[EXERCISE OBJECTIVE] Locate every line of the material below that contains the string "point", and copy each one. Matching is case-sensitive.

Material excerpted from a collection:
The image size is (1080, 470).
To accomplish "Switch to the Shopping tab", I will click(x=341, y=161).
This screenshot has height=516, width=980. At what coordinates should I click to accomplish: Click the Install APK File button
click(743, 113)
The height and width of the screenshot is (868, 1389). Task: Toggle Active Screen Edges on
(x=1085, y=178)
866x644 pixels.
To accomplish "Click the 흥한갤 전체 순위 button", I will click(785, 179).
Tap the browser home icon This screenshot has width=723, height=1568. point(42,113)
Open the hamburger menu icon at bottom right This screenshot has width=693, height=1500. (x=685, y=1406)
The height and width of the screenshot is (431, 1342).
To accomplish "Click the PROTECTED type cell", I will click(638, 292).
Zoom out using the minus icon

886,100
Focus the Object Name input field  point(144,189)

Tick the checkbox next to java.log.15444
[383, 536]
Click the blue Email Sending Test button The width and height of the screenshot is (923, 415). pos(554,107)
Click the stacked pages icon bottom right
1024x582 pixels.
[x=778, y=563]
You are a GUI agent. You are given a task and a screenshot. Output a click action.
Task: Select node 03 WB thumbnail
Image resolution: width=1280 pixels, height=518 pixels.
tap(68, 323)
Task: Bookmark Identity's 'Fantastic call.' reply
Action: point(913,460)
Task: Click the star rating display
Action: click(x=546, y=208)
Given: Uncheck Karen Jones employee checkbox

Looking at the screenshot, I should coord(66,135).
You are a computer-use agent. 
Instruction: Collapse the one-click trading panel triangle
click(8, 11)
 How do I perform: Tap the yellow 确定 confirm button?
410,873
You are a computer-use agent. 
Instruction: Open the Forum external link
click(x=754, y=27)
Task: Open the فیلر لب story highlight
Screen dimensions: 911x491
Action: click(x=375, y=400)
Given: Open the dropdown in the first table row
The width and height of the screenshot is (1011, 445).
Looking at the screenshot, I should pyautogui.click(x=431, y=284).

[REPLY TO THE TASK]
Tap the browser home icon This screenshot has width=723, height=1568. point(42,113)
Focus the Object Name input field  point(144,189)
Action: point(913,460)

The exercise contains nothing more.